Excerpted passage:

begin

The BIMcert partners have produced a new paper called, ‘Delivering Energy savings for the supply chain through Building Information Modelling as a result of the Horizon 2020 Energy BIMcert project’.
The exploitation and utilisation of energy resources have caused severe ecological and environmental problems, including the production of emissions that contribute to global warming (Enshassi et al., 2018). The construction industry consumes up to 50% of mineral resources excavated from nature, generates about 33% of CO2 present in the atmosphere and is responsible for 40% of total global energy through both construction and operational emissions (Ajayi et al., 2016 and Zhou and Azar, 2018). This has resulted in the AEC Sector (Architecture, Engineering and Construction) out of necessity being forced to investigate new methods of practice and how best to apply resource-efficient techniques from the extraction of the raw materials to the demolition and disposal of its components.
The realisation that practices now face globalization, sustainability, and environmental concern, as well as ever-changing legislation requirements and new skills needed for the information age has resulted in technologies such as Building Information Modelling (BIM) becoming a key enabler in navigating these concerns (Jaradet, 2014). BIM can be defined as a modelling technology and associated set of processes to produce, communicate, and analyze building models (Sacks et al., 2018). BIM provides an opportunity for the Architectural, Engineering, Construction, and Operation (AECO) industry stakeholders to evaluate possible solutions and identify potential problems of the final product before the start of actual construction (Badrinath et al., 2016).
However, changing from traditional practices to BIM requires a shift not only in the technology used but also in the way design and construction teams work together (Shelbourn et al., 2017). To achieve the associated benefits that are accustomed to BIM a number of existing challenges to ICT (Information, Communication, Technology) utilisation in construction site management must be overcome which include a lack of knowledge, skills and competence, depth of understanding of decision makers and low ICT literacy (Ozumba and Shakantu, 2017). This BIM movement has also resulted in a clear, direct, and automatic impact upon engineering education systems (Jäväjä and Salin, 2014).
To assist in overcoming these barriers, so as to reach EU energy-related targets a number of funding initiatives have been put in place through Horizon 2020 with a focus on BIM, as a result of it having the potential to rapidly produce energy outputs that enable design teams to analyse and compare the most cost-effective, energy-efficient options. Such an initiative is the Energy BIMcert project, which aims to educate all areas of the supply chain in the use of BIM, to achieve better energy efficiency during the design, construction and ongoing maintenance of an asset.
BIMcert aims to develop a series of training interventions using digital technology and improved blended techniques to support, enhance and maximise the impact of energy efficient skills at all operational levels within the construction industry. Central to this is the creation of an accredited curriculum and framework of qualifications developed through the work and output from each work package, within the context of a National and European wide framework. Establishing an accredited curriculum framework, with associated qualifications will provide the learners and stakeholders with an assurance of the qualification and standards of training.

end

Data segment:
begin

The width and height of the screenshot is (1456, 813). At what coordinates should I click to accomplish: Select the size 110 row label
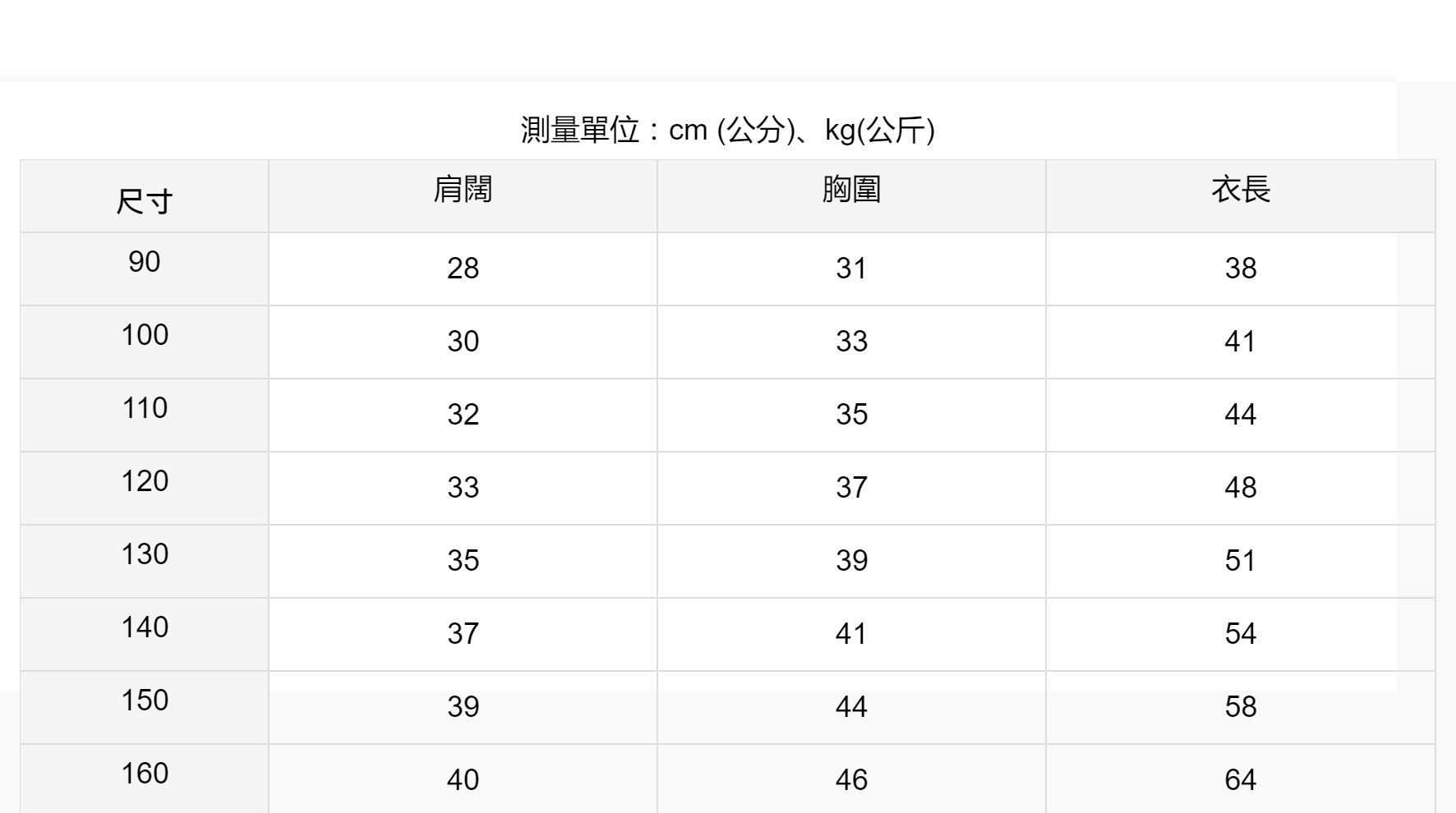click(x=144, y=408)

end

Challenge 1:
According to the passage on the Energy BIMcert project, why have Horizon 2020 funding initiatives concentrated on BIM? Answer in one to three sentences.
Challenge 2:
Continue the passage on the Energy BIMcert project from its final sentence.

Exercise response 1:
Horizon 2020 funding initiatives concentrate on BIM because it can rapidly produce energy outputs. Those outputs let design teams analyze and compare the most cost-effective, energy-efficient options, which supports reaching EU energy-related targets.

Exercise response 2:
However, for the curriculum to have an impact it must be informed by industry requirements and responsive to this need. From the outset of BIMcert this relationship with industry has been core to the work, as identified via the innovative BIMcert Strategy Compass, with CITB NI a core partner and local businesses such as O’Hare & McGovern and Creagh Concrete Products part of the Industry Advisory Panel. Guidance from these partners along with feedback from our industry workshops, across the partner regions, has identified a gap in the market in terms of the offering for upskilling with BIM qualifications, with most currently offered at Masters level. This is daunting for those businesses and workers who want to learn about BIM with the promise of some accreditation but do not wish, or have time to study at this level. One workshop participant recommended ‘Democratising’ BIM, so that it’s not a top down skill but accessible to all involved in the project, from clients to designers, contractors to supply chain. As such there is a responsibility to teach others about BIM, ensuring the project is not only BIM compliant but work environments from architect’s offices to construction sites are BIM inclusive. It was also proposed that a lack of understanding and knowledge of BIM could also be leading to a mistrust of BIM and the resulting slow uptake across certain sectors of the industry. This resistance in adopting BIM processes and tools is impeding the transition to more energy efficient construction and reduction in CO emissions within the built environment.
Following a review of existing qualifications BIMcert proceeded with the development and creation of a UK Regulated Qualifications Framework (RQF) Level 3 qualification (European Qualification Framework Level 4). The rational for a Level 3 (4) qualification was to provide an entry point that is accessible to all construction industry workers. BIMcert working in conjunction with Open College Network Northern Ireland (OCN NI) has developed a range of Digital Construction with Building Information Modelling (BIM) qualifications. These offer a range of competencies and skills, starting with an introduction to BIM Principles and associated digital skills. Authoring skills, including models and families, are also addressed along with information management. Recognising the three pillars of BIM and the need to understand the built aspect of both the model and project, a specific energy related qualification is under development.
As part of the next phase of trials BIMcert intent to offer the Digital Construction with Building Information Modelling (BIM) Award via the BIMcert platform and website. For more details and to sign up please visit http://www.energybimcert.eu.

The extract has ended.